I'm currently facing the metal refrigerator door. it's pretty big, and there's a few polaroids and stickers stuck onto it. I'm wearing a new brown lax jumpsuit from los angeles apparel. my hair is getting long, its pitch black. they're out of my usual city pop lager, so I'm trying a new wheat beer today. light and refreshing. 

I feel like this is one of the most mundane posts I've made in a while. I'm not entirely sure what to write about this time, just trying to get back into writing, open that door inside me so that my feelings can continue to flow naturally.

watching strangers. recently watching the bear. one of the attendings I work with has been fun to exchange music with. music is such a simple pleasure that somehow, it really hits when I feel I can connect with someone over it.

working in the psych emergency department is enjoyable so far, especially now that I've gotten past the rough first week or so of adjusting to a new environment and understanding expectations. I like it. It mostly doesn't really feel like work. well, feels less like work rather than more. just talking to people, hearing their stories, trying to support and guide them in whatever way possible, whether that means connecting them to other people and resources, offering medicines, or just helping them understand their emotions better. 

an emotional worker of sorts. it's pretty wild actually, the range of people I get to encounter and intersect with. immigrants coming in from a traumatic experience migrating or being held in a detention center, a psychotic man accused of murder, a young woman who's husband passed and who doesn't know a single soul in another country, children exposed to abusive parents, children exposed to neglect. people that are un-anchored in one way or another. people who have encountered misfortune. people who struggle with things that there isn't an easy answer for, an easy explanation to. 

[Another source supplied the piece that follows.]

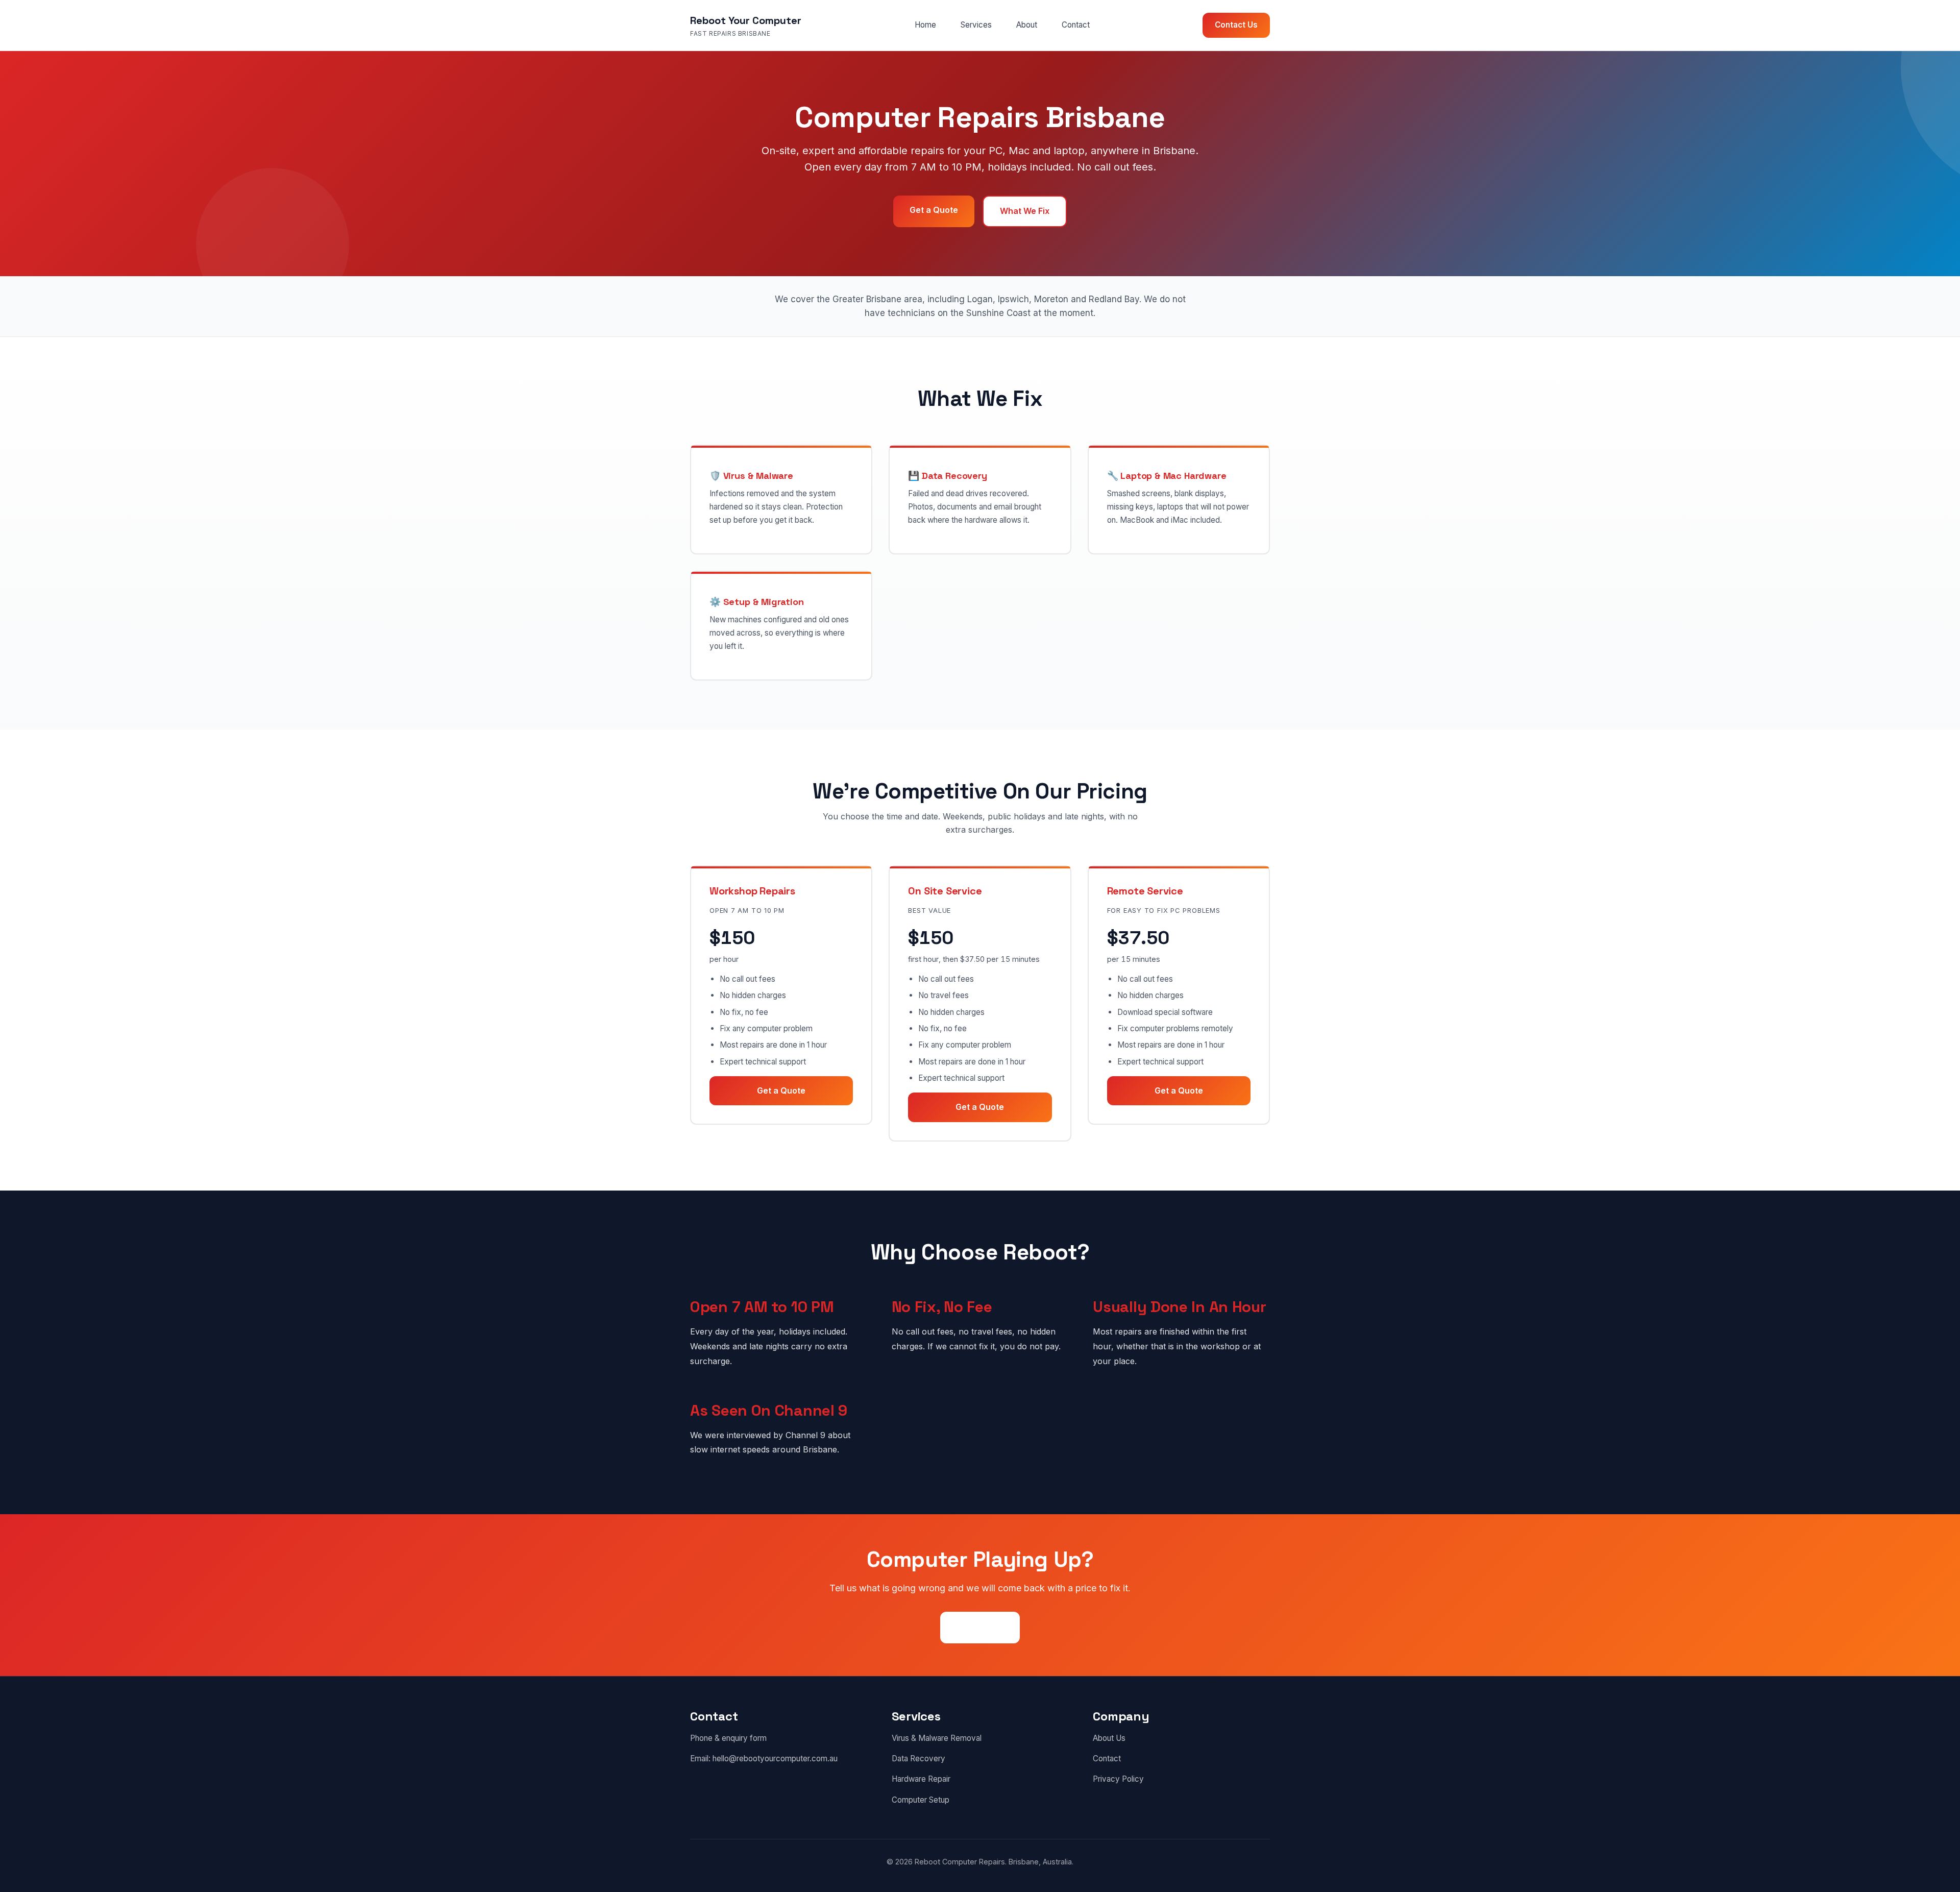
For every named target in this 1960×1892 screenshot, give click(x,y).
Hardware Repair (921, 1779)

I really do enjoy it. I feel pretty level headed most of the day, feel like I can connect to others with relative ease, and understand where they are coming from. 

as an artist and musician, it's interesting being so soaked up in other peoples emotions rather than my own. almost like a kind of liberation to mesh into the ego of others. listening to music while writing the notes helps. and I do enjoy the increased amount of writing I've done, sharpening my persuasive skills. overall, I'm very much enjoying it! and keen that I got my last letter of recommendation sorted. now all that's left is taking my exam soon.